Öğrendiğine göre; Çin mahallesinde bir barda , kusana kadar içki içiyordu. Hemen onu bulmak için gitti ve orada yarı baygın şekilde olduğunu gördü.
Bardan çıkarken Arthur ayağa kalkmaya çalıştı.

"Carla ! Bekle !"

Sesi ağlamaklıydı.

"Ne var Arthur?'

Gelip Carla'nın omuzlarından tuttu.

"Charlie mi kayıp ? Ciddi misin ?"
"Yok , bu saatte gelmiş , böyle bir konuda dalga geçiyorum seninle. İğrenç bir haldesin Arthur! Kimseye bir faydan olmaz böyle."

Arthur kendini kokladı. Yüzünü buruşturdu.

"Evet , berbat haldeyim ama Tommy'nin yanına gitmeliyim. "

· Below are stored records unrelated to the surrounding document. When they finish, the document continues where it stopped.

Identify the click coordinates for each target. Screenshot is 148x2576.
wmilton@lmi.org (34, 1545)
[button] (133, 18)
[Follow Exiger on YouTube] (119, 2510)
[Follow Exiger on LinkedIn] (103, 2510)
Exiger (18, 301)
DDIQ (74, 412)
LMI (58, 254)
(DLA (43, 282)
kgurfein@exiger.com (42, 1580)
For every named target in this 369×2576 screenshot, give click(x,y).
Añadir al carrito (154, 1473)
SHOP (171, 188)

Carla arabasına binmişken , Arthur da ona yetişti.

"Carla ben de geliyorum."
"Bu halde olmaz dedim Arthur. Evine git,kendine gel ve sonra Tommy'nin yanına gel. İyi geceler!"

Carla arabayı çalıştırıp tekrar eve döndü. Tommy'i üzgün görmek onu mahvediyordu. Elinden birşey gelmiyor olması , daha önce de yaşamak zorunda kaldığı bir durumdu.
Eve gelip arabadan indikten sonra Tommy'nin dışarıda olduğunu farketti. Ahırın hemen girişinde samanın üzerine oturmuştu. Başını elleri arasına almış şekilde duruyordu.
Carla yavaşça yanına yaklaştı.

"Tommy , sevgilim..."

Yanına oturup elini başının üzerine koydu.

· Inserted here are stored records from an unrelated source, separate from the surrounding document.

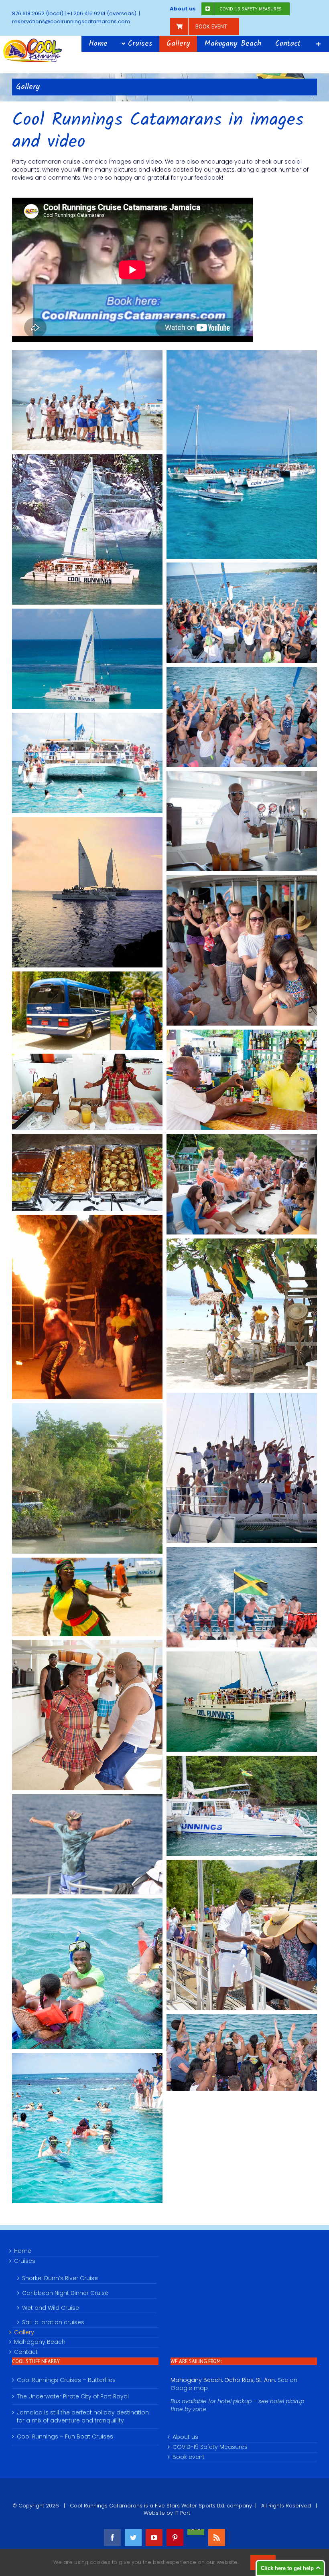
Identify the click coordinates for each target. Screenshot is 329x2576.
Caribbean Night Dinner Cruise (65, 2293)
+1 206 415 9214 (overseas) (101, 13)
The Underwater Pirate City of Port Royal (73, 2396)
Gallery (24, 2332)
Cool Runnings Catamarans (106, 2505)
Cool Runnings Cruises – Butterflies (66, 2380)
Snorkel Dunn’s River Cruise (60, 2278)
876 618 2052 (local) (37, 13)
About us (185, 2437)
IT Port (182, 2513)
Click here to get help (287, 2568)
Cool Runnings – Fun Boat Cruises (65, 2436)
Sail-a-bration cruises (53, 2322)
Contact (26, 2352)
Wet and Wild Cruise (50, 2308)
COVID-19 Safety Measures (210, 2447)
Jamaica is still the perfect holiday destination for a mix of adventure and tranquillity (83, 2416)
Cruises (24, 2261)
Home (22, 2251)
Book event (189, 2457)
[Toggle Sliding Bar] (318, 44)
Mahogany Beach (39, 2342)
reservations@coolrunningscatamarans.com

"Hissettiklerini tahmin edebiliyorum. Çaresizlik , en kötü şeydir. Ama benim tanıdığım Thomas Shelby , hep bir yol bulur. Eminim ki Charlie'yi de kısa sürede bulacak ama ne gerekiyor biliyor musun ? Düşünebilmek. Bunun içinde biraz kendini toparlamak ve odaklanmak. "

Tommy yutkunup başını kaldırdı yerden. Carla'ya döndü. Carla onun gözlerini sildi.

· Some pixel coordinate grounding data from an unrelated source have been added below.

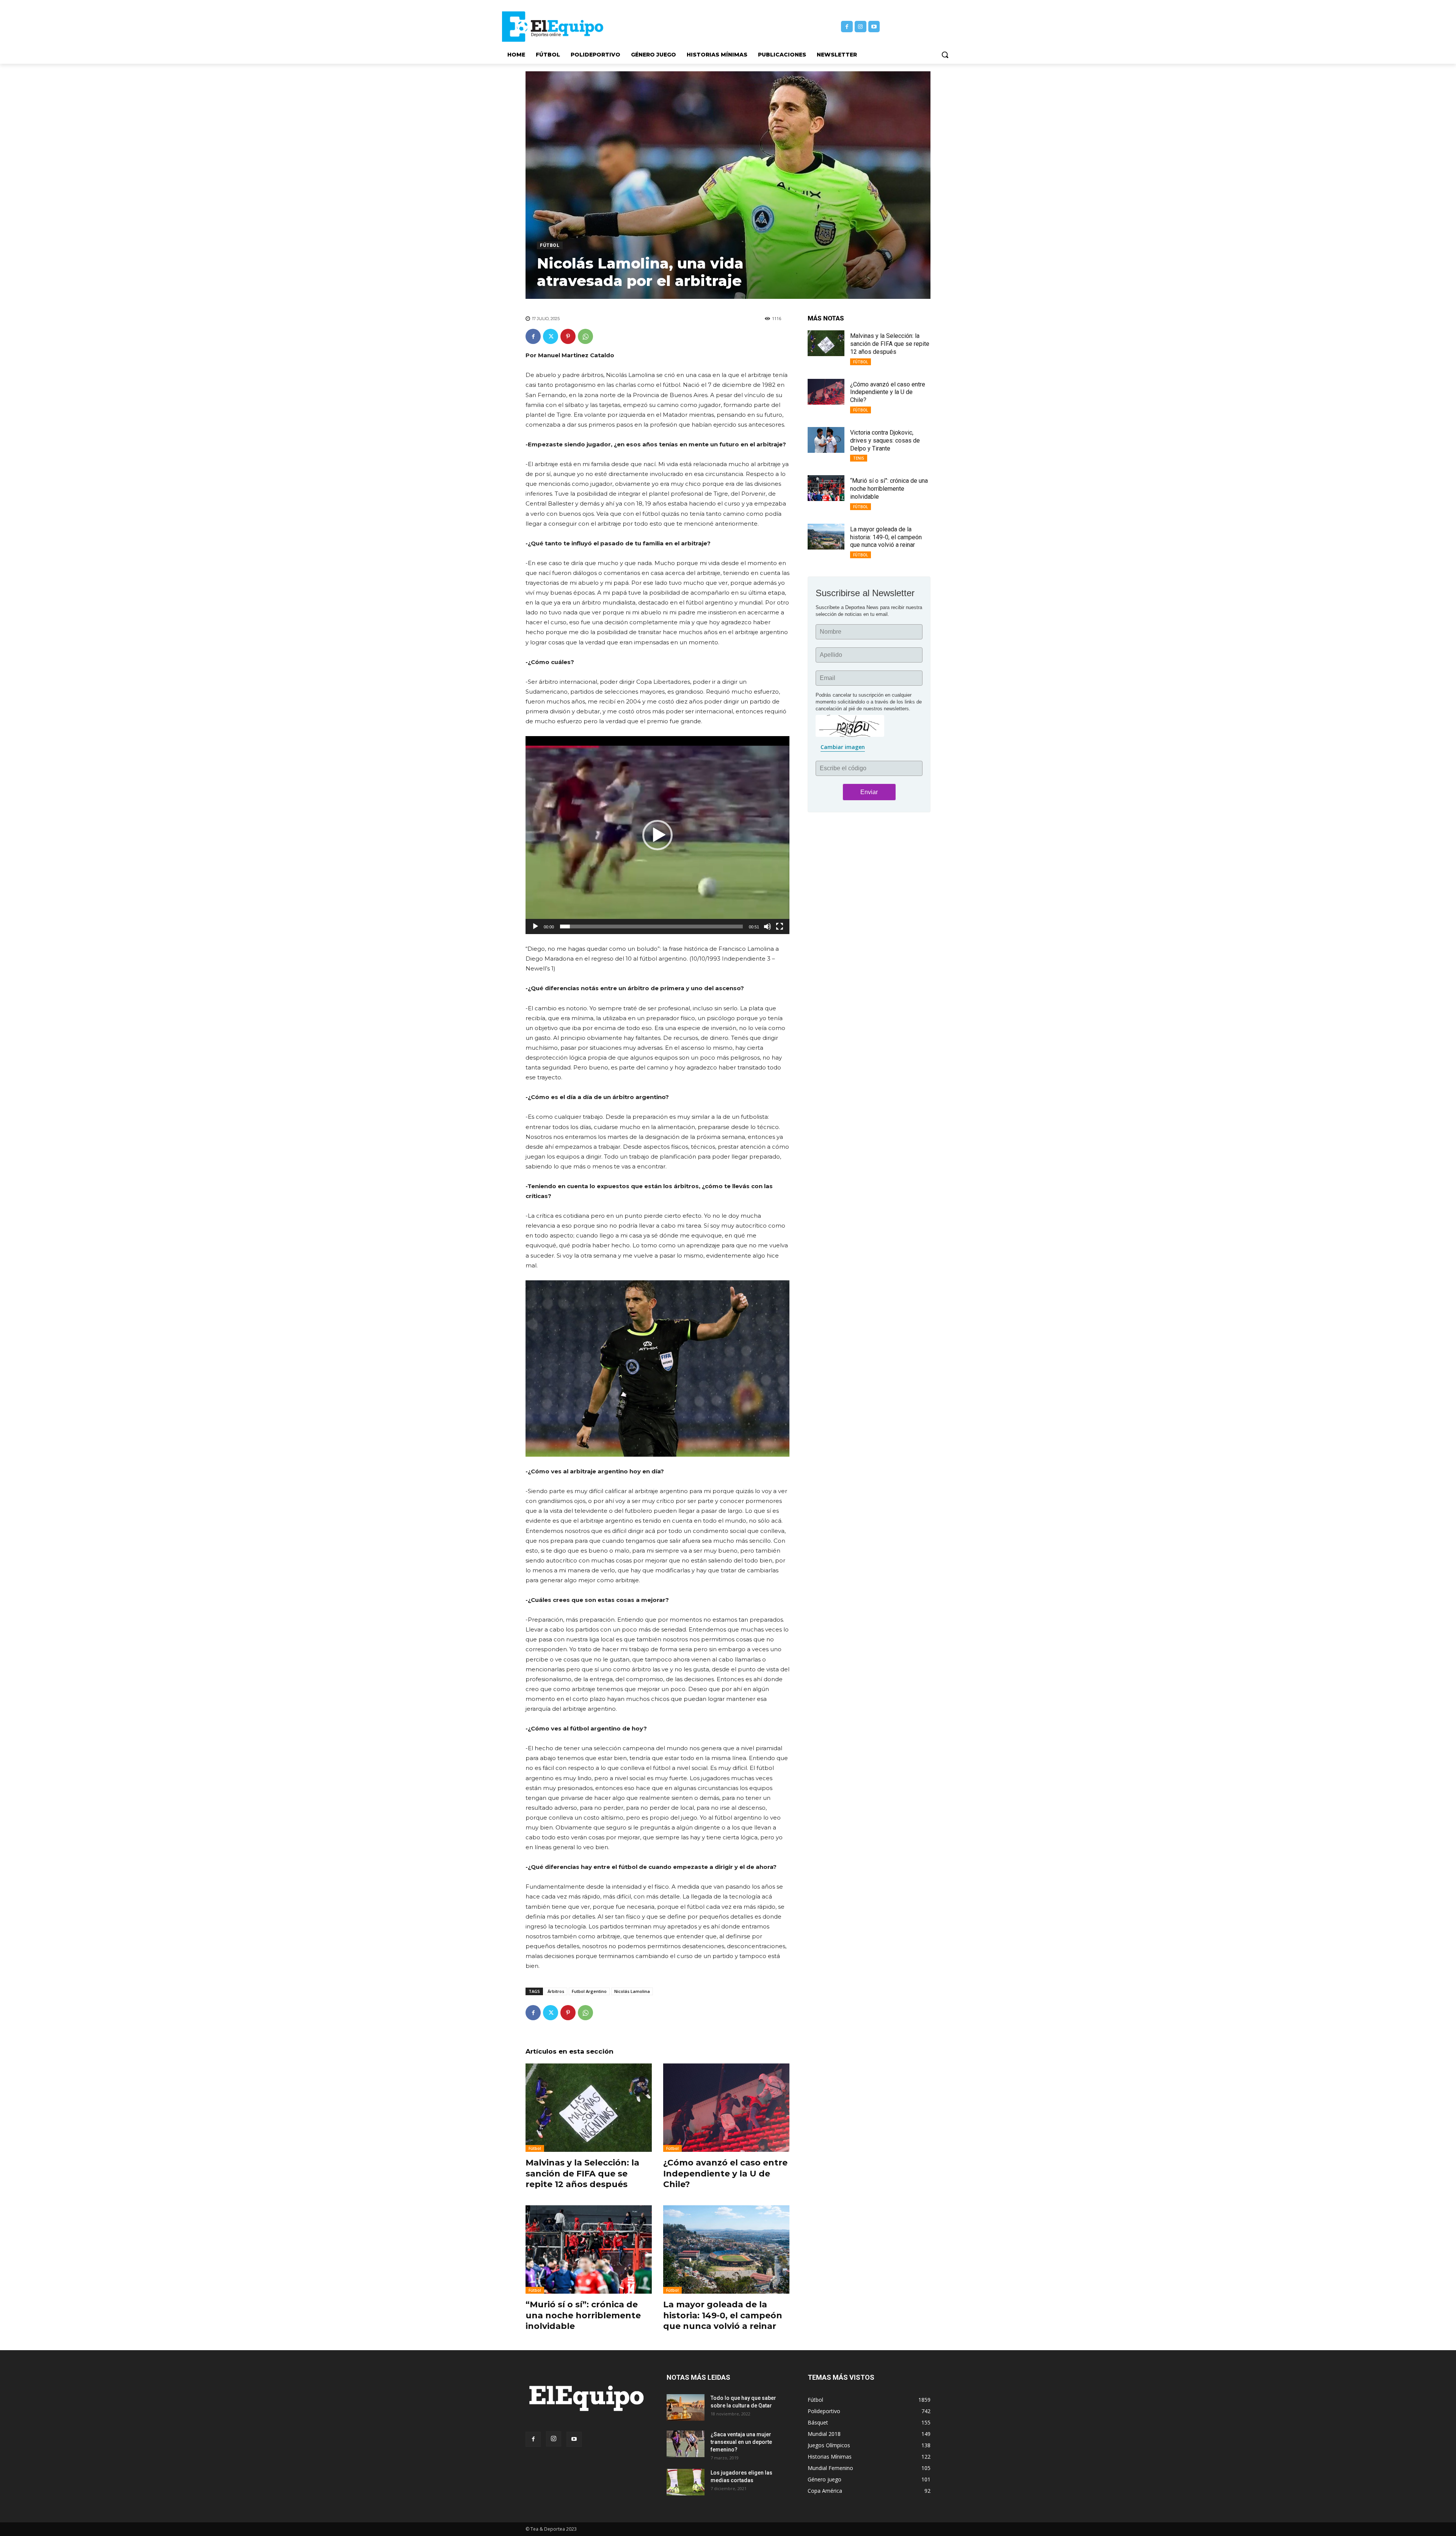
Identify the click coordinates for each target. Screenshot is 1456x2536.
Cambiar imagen (843, 747)
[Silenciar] (767, 926)
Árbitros (556, 1991)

"Elimde değil , oğlum nerede ? Ne durumda hiçbir sikim bilmiyorum Carla ! Ağlıyor mu ,' baba' mı diyor ! Koca gün geçti ve birşey bulamadım !"
"Sen bu grubun beyni değil misin ? Ne bu acemice davranış ve konuşmalar? Arthur senin hep düşünen kişi olduğunu söyleyip duruyor. Ben birşey yaptığını göremiyorum Thomas! Sadece ağlayıp duruyorsun."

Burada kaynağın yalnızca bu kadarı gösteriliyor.